## ACTIONS TO TAKE:
a. Rewrite the passage on fake face detection starting at "While the topic" and ending at "associated with them.", changing "explainability" to "transparency" throughout.
b. Write the next part of the passage on fake face detection, picking up after its final sentence.

## EXTRACT TO READ:
-----

While the topic of fake face detection has already been tackled in the literature, there is still room to improve the explainability and interpretability of the classification models. Therefore, this paper addresses the explainability issue in the fake face recognition task, particularly focusing on the importance of the background to detect generated images. Hence, the aim of this study is to highlight an issue that can be considered crucial: current state-of-the-art models tend to identify not fake faces themselves but rather the artificial backgrounds associated with them.

To achieve this goal, a novel model, called Generated or Not Generated (GNG), is introduced, consisting of (1) a widely used semantic segmentation model (DeepLabV3+ [19]) employed for separating the face from the background—this module is also capable of locating various face features such as hair, eyes, nose, lips and so on that could be potentially useful for other applications; (2) a convolutional neural network model (MobileNetV3 [39]), used as a backbone for DeepLabV3+, to obtain a latent representation of the images; (3) a simple Multilayer Perceptron (MLP) for classifying the embeddings obtained in step (2) and, finally, (4) a SHapley Additive exPlanations (SHAP [40]) module, to highlight the most salient areas that guide the classifier’s decision.

The rest of this paper is organized as follows: Section 2 presents the materials and methods involved in the study, hence the datasets, the model architectures, and the experimental settings. Moreover, it introduces a widely used explainability method which has been exploited in this study. Section 3 shows the experimental results, which are contextually discussed. Finally, Section 4 collects the conclusions and outlines possible future developments.

-----

## DATA SEGMENT:
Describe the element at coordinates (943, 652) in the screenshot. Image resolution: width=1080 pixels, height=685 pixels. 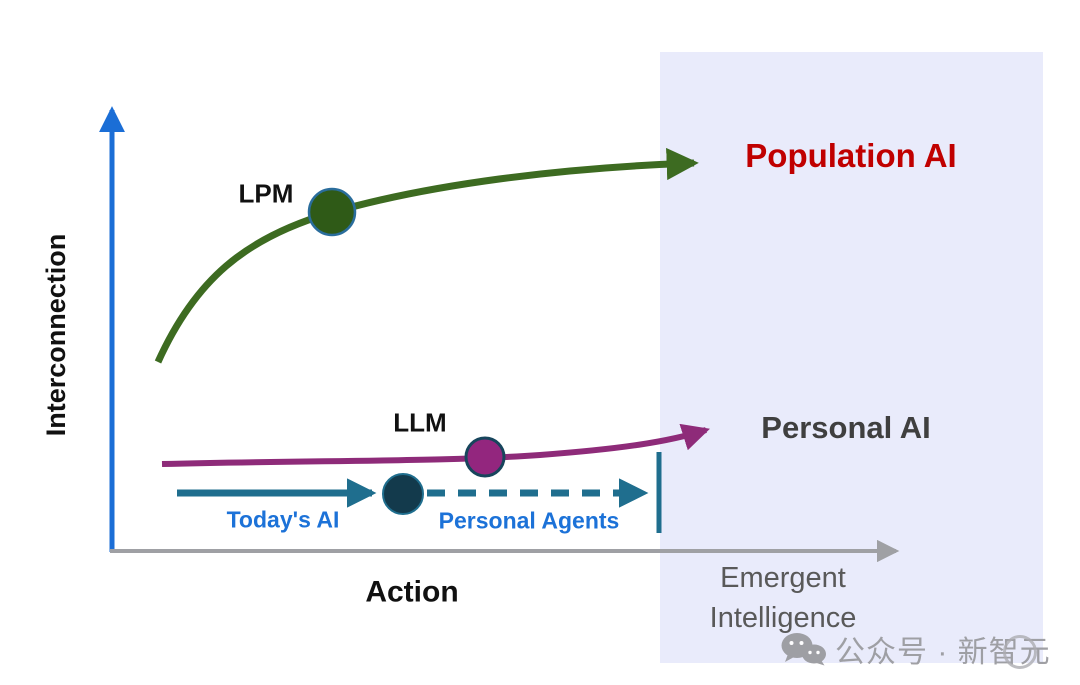
I see `watermark-text: 公众号 · 新智元` at that location.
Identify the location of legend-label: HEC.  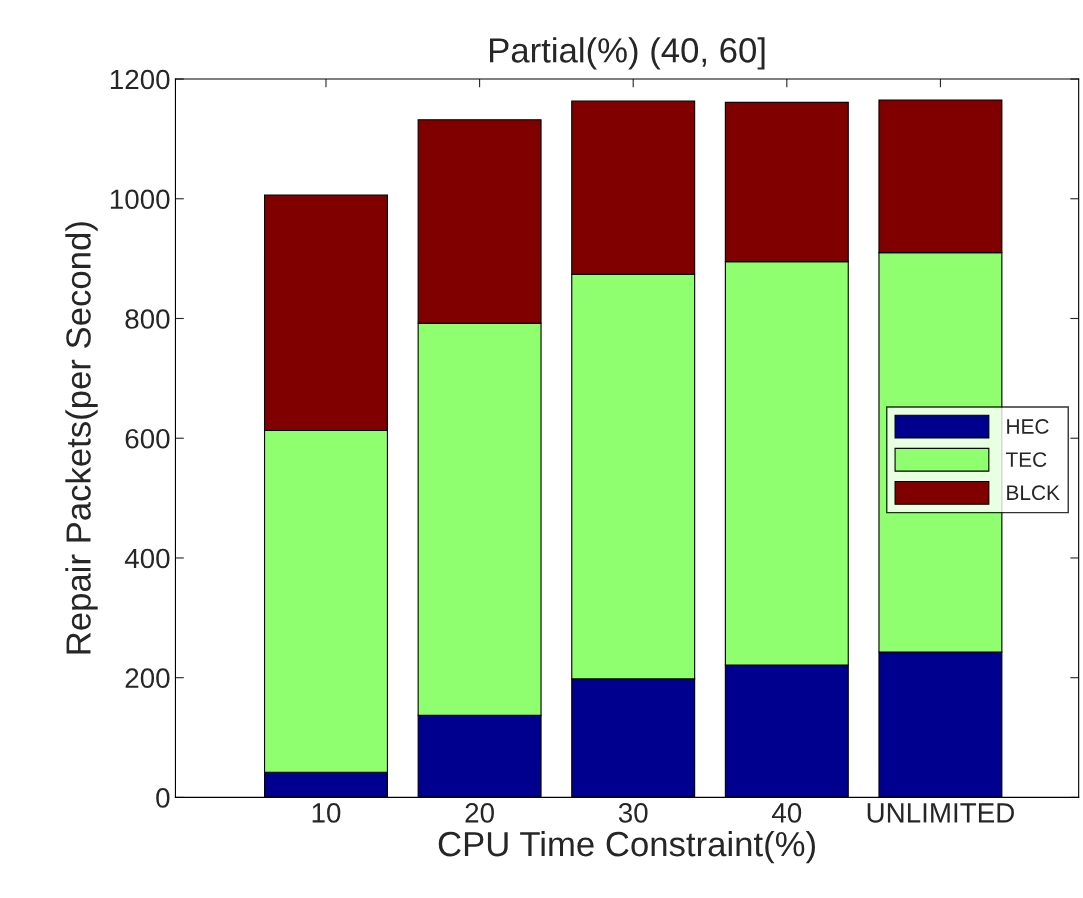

-----

## ANSWERS BELOW:
a.
While the topic of fake face detection has already been tackled in the literature, there is still room to improve the transparency and interpretability of the classification models. Therefore, this paper addresses the transparency issue in the fake face recognition task, particularly focusing on the importance of the background to detect generated images. Hence, the aim of this study is to highlight an issue that can be considered crucial: current state-of-the-art models tend to identify not fake faces themselves but rather the artificial backgrounds associated with them.

b.
2. Materials and Methods

In this section, the data and the experimental methodology used in this work are described. In particular, Section 2.1 presents a precise description of the dataset obtained from online available resources, which is composed of real and fake facial images. Section 2.2 and Section 2.3 give an overview of the GAN and CNN family models with a particular focus on the DeepLabV3+ model. Subsequently, Section 2.4 describes a widely used explainability method which has been exploited to study the explainability of the proposed models. Eventually, Section 2.5 shows the experimental setup chosen for the study with specific reference to data setting, model selection, and evaluation.

2.1. Datasets

The complete version of the Mut1ny [41] dataset was employed to train the background removal module. The dataset, comprising 70,621 images, has already been extensively used in the literature [42,43,44] and features a wide range of subjects of different ethnicities, ages, genders, facial poses and camera angles, with pixel-level labels created by hand by the Mut1ny team and other volunteers, obtaining fourteen different classes, as shown in Figure 1. A free ’community edition’ of the dataset is also available [45], containing slightly less than a quarter of the images, fewer classes (no left/right differentiation), and not being updated.

For the fake detection task, the data were extracted from ArtiFact [46] (Artificial and Factual), a large collection of different datasets of real and synthetic images, including multiple categories such as people, animals, vehicles, and more. The dataset comprises 964,989 real images drawn from eight sources, to ensure diversity, and 1,531,749 synthetic images, obtained with twenty-five methods, specifically thirteen GANs [47] (such as StyleGAN, StyleGAN2 [25], StyleGAN3 [26], BigGAN [27], and CycleGAN [48]), seven diffusion models (such as Stable Diffusion and Latent Diffusion [2]), and five miscellaneous generators (such as Taming Transformer [49]), for a grand total of 2,496,738 different samples.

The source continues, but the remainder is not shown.